Il a été à la hauteur de cette réputation jeudi quand les entraîneurs des quatre premiers quart-de-finalistes ont rencontré la presse.

Pour un intéressé de la chose médiatique, la perspective d'assister à une conférence de presse de van Gaal peut s'avérer aussi attrayante que celle d'aller voir un match de son équipe. À moins, peut-être, qu'on soit sélectionné pour lui poser une question. Aux collègues habitués à la couverture du CF Montréal, on pourrait dire de van Gaal qu'il fait passer Thierry Henry pour un personnage aussi corrosif que Claude Lafortune ou Gino Chouinard.

À une journaliste qui lui posait la question plus que pertinente sur la façon dont il pensait contrer Lionel Messi, il a répondu : « On ne va quand même pas vous révéler nos tactiques, ça serait pas mal stupide. Mais ce n'est pas difficile d'imaginer la réponse, même vous seriez capable de la trouver. »

À un autre qui lui demandait comment il préparait son équipe pour une éventuelle séance de tirs de barrage – c'est précisément dans ce contexte que son équipe avait été battue par l'Argentine en demi-finale de la Coupe du monde en 2014 : « On ne va quand même pas forcer nos joueurs à tirer dans une certaine direction. Cette question est ridicule, insensée. »

À un chroniqueur néerlandais avec qui il a visiblement un lourd historique : « Ta question, je n'y répondrai pas. Je la trouve extrêmement négative. »

Van Gaal ne manque pas non plus de confiance quand on remet en question ses idées de jeu. « En 2014, j'ai commencé à développer un système plus défensif. Les gens m'ont critiqué pour ça, mais aujourd'hui la moitié de la planète joue ce genre de football », s'est-il vanté avant de se lancer dans une explication généreuse de sa philosophie.

Cet interlocuteur provocateur et sans filtre laisse aussi parfois paraître un côté humain et un humour pince-sans-rire qui semble davantage aligné avec l'homme que ses joueurs côtoient en privé. Quand un intervenant argentin lui a relayé les propos d'Angel Di Maria, qu'il a dirigé à Manchester United et qui l'a récemment identifié comme le pire entraîneur qu'il avait connu, van Gaal s'est lancé dans une mise en contexte pleine d'empathie avant d'affirmer qu'il était dommage qu'un ancien protégé ait tenu de tels propos.

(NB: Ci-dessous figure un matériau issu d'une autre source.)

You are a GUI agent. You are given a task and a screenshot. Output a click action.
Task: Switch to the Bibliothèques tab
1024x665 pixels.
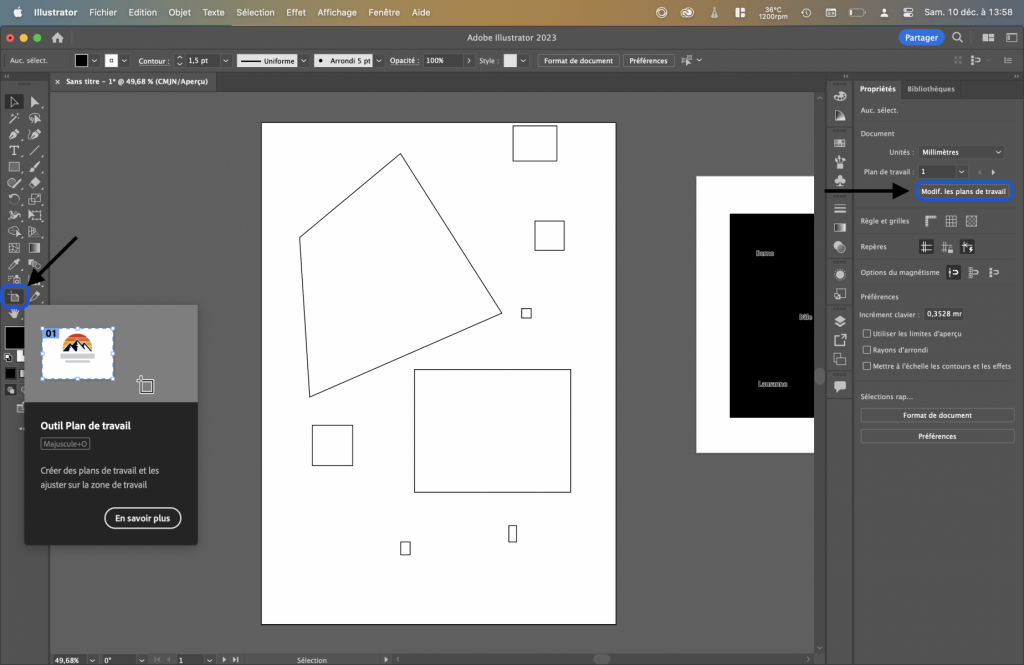930,89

« Les joueurs qui ont dit ça sont plutôt rares. D'habitude c'est même l'inverse », a-t-il lâché avant d'inclure Memphis Depay, son joueur qui était assis à sa gauche, dans son délire.

« Memphis a lui aussi déjà joué pour moi à Manchester. Et regardez-nous aujourd'hui, on s'embrasse... sur la bouche même! »

Van Gaal, qui a récemment annoncé à ses joueurs qu'il était traité pour une forme agressive du cancer de la prostate, en est probablement à son dernier tour de piste avec cette sélection néerlandaise dont il est à la tête pour la troisième fois.

Ses joueurs sont à trois victoires de lui offrir une retraite dorée. Mais avec l'Argentine et possiblement le Brésil à l'horizon, il leur faudra plus que des belles paroles pour y arriver.